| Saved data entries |

##########

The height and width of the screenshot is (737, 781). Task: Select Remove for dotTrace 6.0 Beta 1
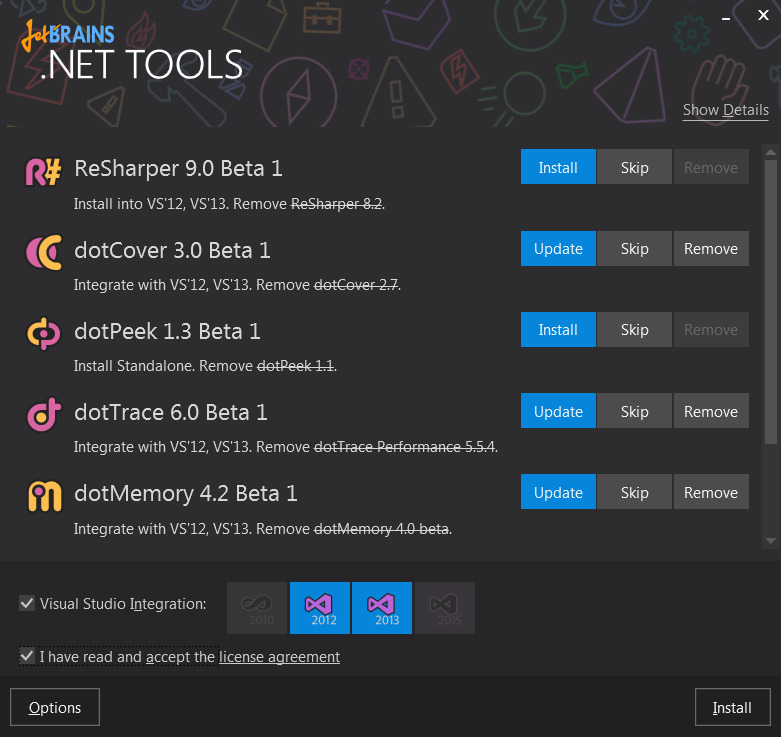click(710, 411)
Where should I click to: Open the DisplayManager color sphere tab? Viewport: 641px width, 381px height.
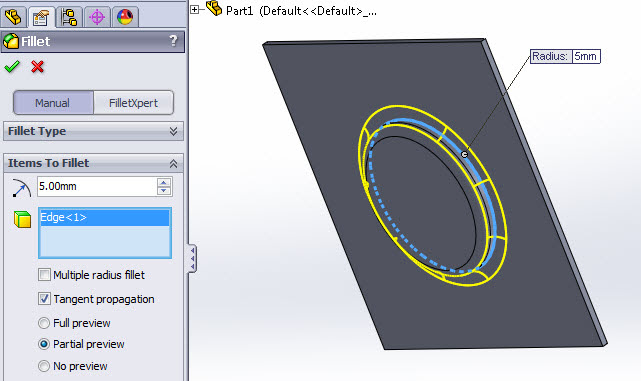(125, 17)
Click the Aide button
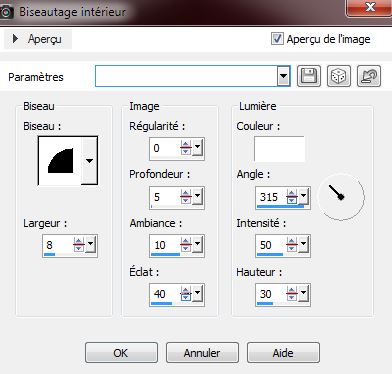The image size is (392, 374). tap(283, 353)
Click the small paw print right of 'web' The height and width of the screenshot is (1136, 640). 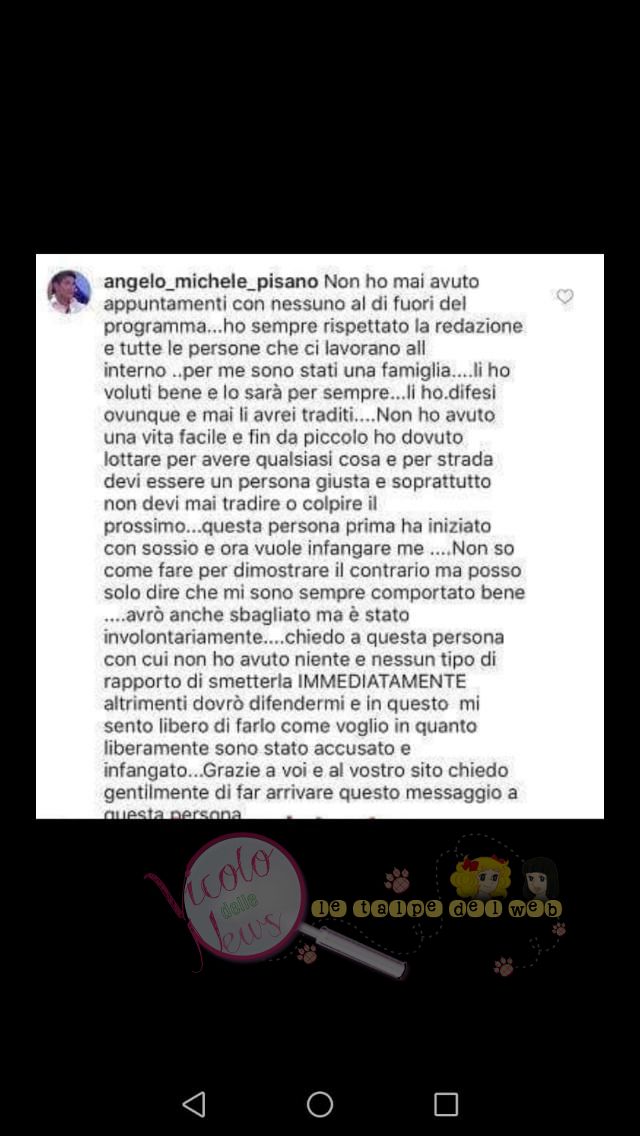tap(558, 928)
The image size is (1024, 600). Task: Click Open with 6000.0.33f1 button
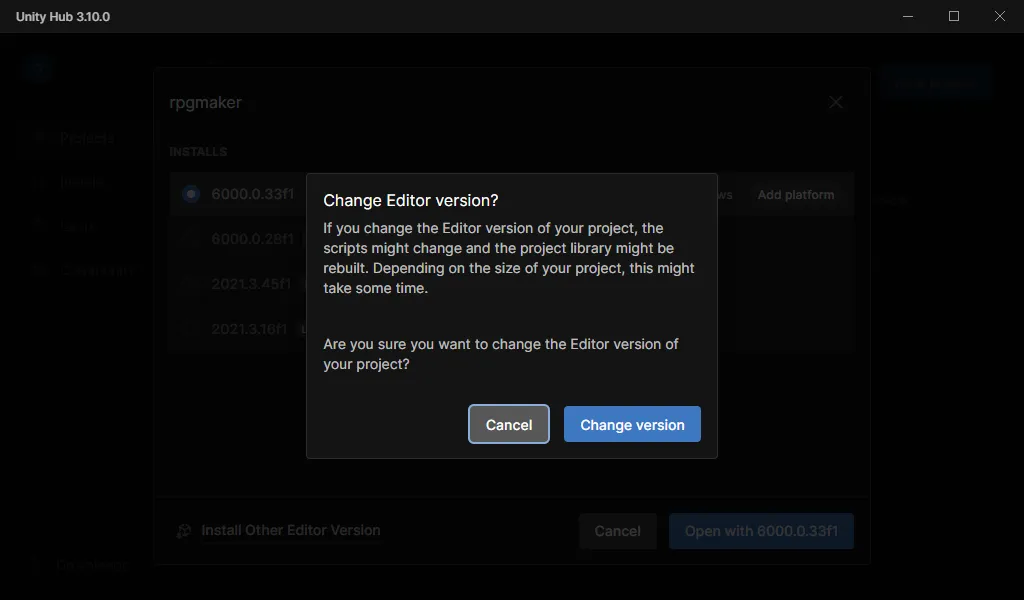coord(761,531)

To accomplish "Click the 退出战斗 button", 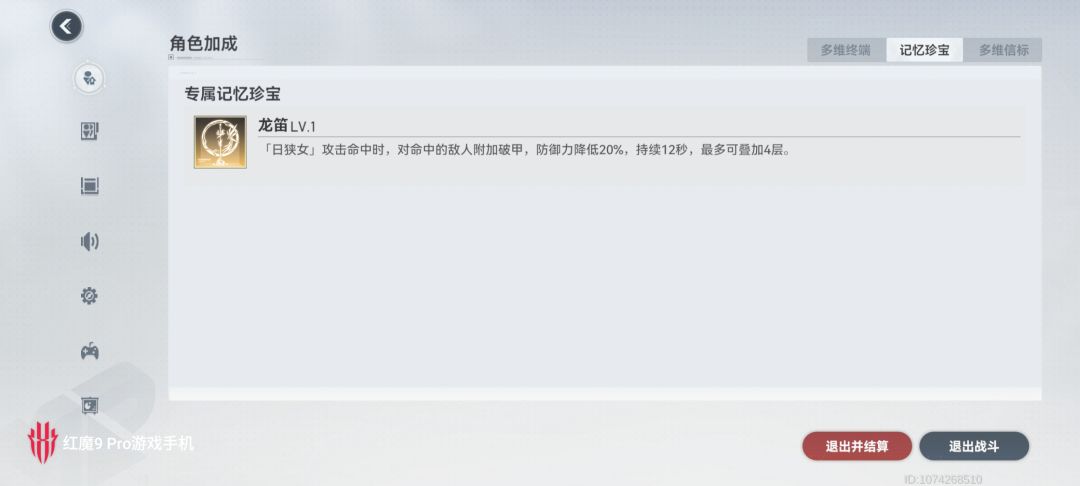I will click(x=974, y=446).
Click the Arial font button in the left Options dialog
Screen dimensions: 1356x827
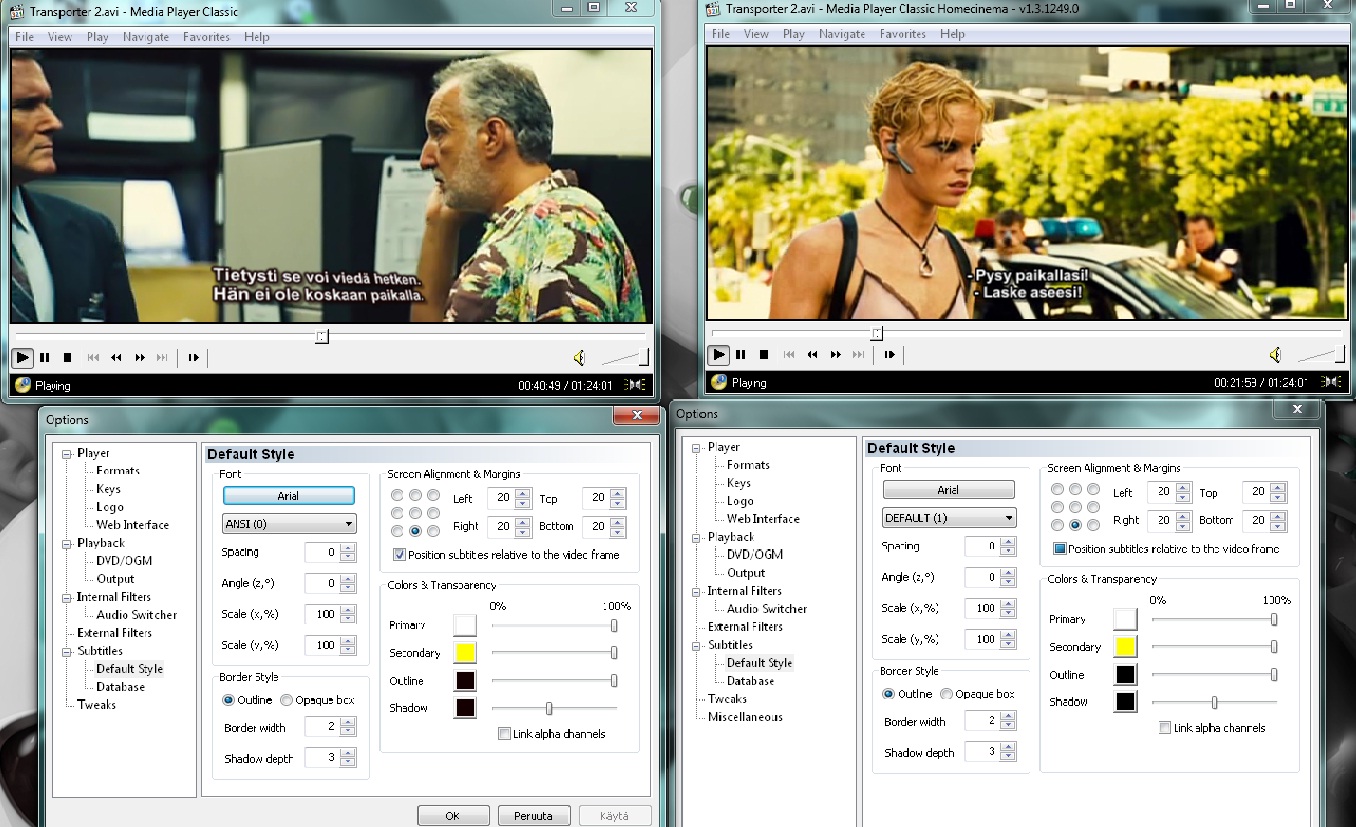click(x=288, y=496)
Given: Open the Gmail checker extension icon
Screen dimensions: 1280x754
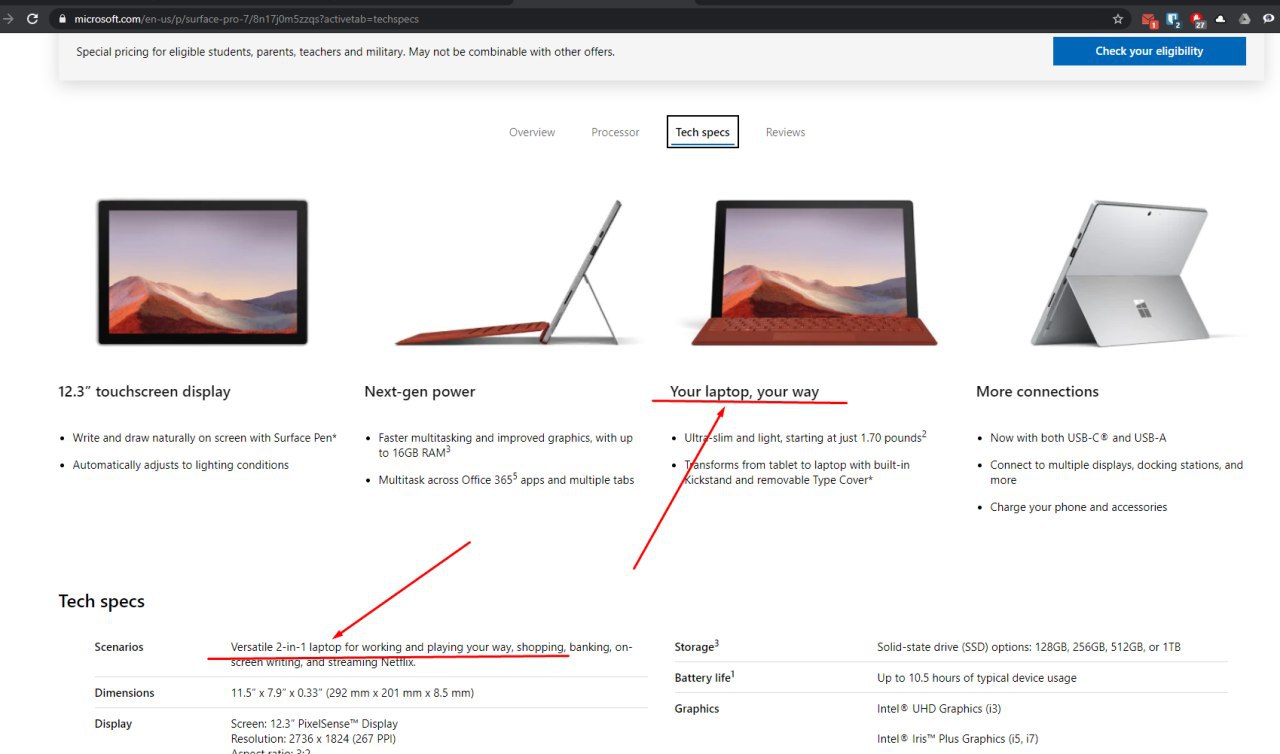Looking at the screenshot, I should pos(1150,19).
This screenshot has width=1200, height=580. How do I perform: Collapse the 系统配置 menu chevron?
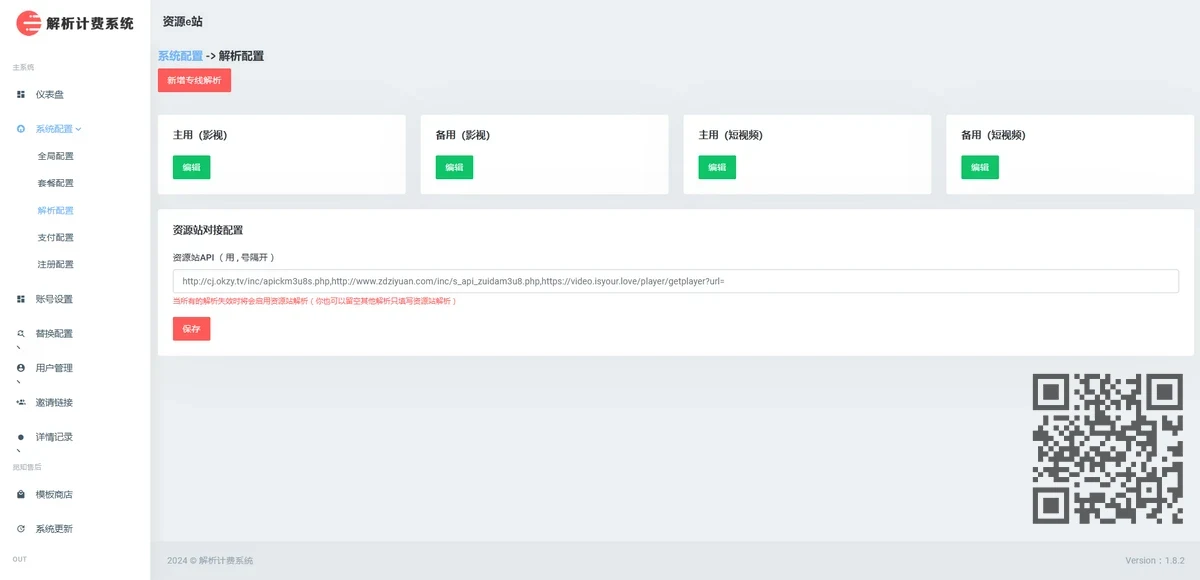click(x=79, y=128)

##########

| WORK INSTRUCTION |
Please reproduce exactly, and nothing more, the lines from the one containing "Screen dimensions: 1356x827" through the last line of the entries, both included; pictures stay out.

| TASK RESPONSE |
Screen dimensions: 1356x827
click(x=288, y=496)
Given: Open the Gmail checker extension icon
Screen dimensions: 1280x754
Looking at the screenshot, I should pos(1150,19).
This screenshot has width=1200, height=580. How do I perform: Collapse the 系统配置 menu chevron?
click(x=79, y=128)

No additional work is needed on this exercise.